There was no significant difference in the length of stay between patients with sensitive isolates vs. multidrug resistant Acinetobacter. This finding was somewhat surprising given that some studies have shown an increase length of stay for resistant strains. The length of stay in patients with resistant organisms may be confounded by their increased mortality. The mortality rate in surgical patients was 16% and all had resistant Acinetobacter. Most of the surgical patients who died (75%) grew pan-resistant strains which were resistant to all commonly used antibiotics. Underlying co-morbidities and co-infecting organisms did not significantly impact mortality in this study, whereas the presence of a multidrug resistant Acinetobacter was associated with increased mortality (OR 1.6, 95% C.I 1.33-1.96). This suggests that colonization/infection with MRAB is a marker for severe illness or that the organism itself is responsible for poor outcome.

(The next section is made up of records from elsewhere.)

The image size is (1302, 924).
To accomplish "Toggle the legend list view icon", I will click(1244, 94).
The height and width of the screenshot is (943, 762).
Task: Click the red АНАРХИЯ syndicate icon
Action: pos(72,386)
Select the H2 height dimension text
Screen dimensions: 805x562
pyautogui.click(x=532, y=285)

This study is limited because it does not identify patients with true infections versus those that are colonized. The goal was to determine the impact of MRAB in our hospital. The mortality rate in this study of 16% is consistent with a similar study reported by Mahgoub [9]. Of note is that the rate of MRAB in our hospital was 122/164 (75%) which is higher than reported elsewhere [19]. The cause of the high rate of multi-resistance is not known and our study design does not enable us to answer this question. We are not certain what role our infection control procedures had on the high resistance rate. Standard infection control practices were followed (hand hygiene, personal protective equipment, environmental control, isolation, etc). Most of the resistant cases (75%) occurred in the ICU, however antibiotic susceptibilities and the anatomical sources varied greatly. We speculate that since different strains were involved, it is unlikely that a breakdown in infection control was the major cause of the high rate of resistance. Initially, the multi-resistant isolates were confirmed by an independent laboratory. Thus, we are confident concerning our determination of the antibiotic susceptibilities. We are planning a future study to determine the DNA fingerprinting of several of the more common resistant phenotypes in our hospital.


The factors associated with multidrug resistant isolates in this study were mechanical ventilation, previous antibiotic use, neurologic impairment, and the recovery of Acinetobacter from more than one anatomic site. This study also suggests that infection or colonization with MRAB is associated with increased mortality. The increasing presence of MRAB in wounds is particularly problematic in the surgical patient. Chronic wounds such as amputation stumps, decubitus ulcers, and diabetic wounds are portals of entry of Acinetobacter into the surgical intensive care unit. A small number of patients present with community acquired multidrug resistant strains, thus routine surveillance may be useful to guide hospital infection control measures. Vigilance is needed by the surgical team to prevent outbreaks of this opportunistic and deadly pathogen.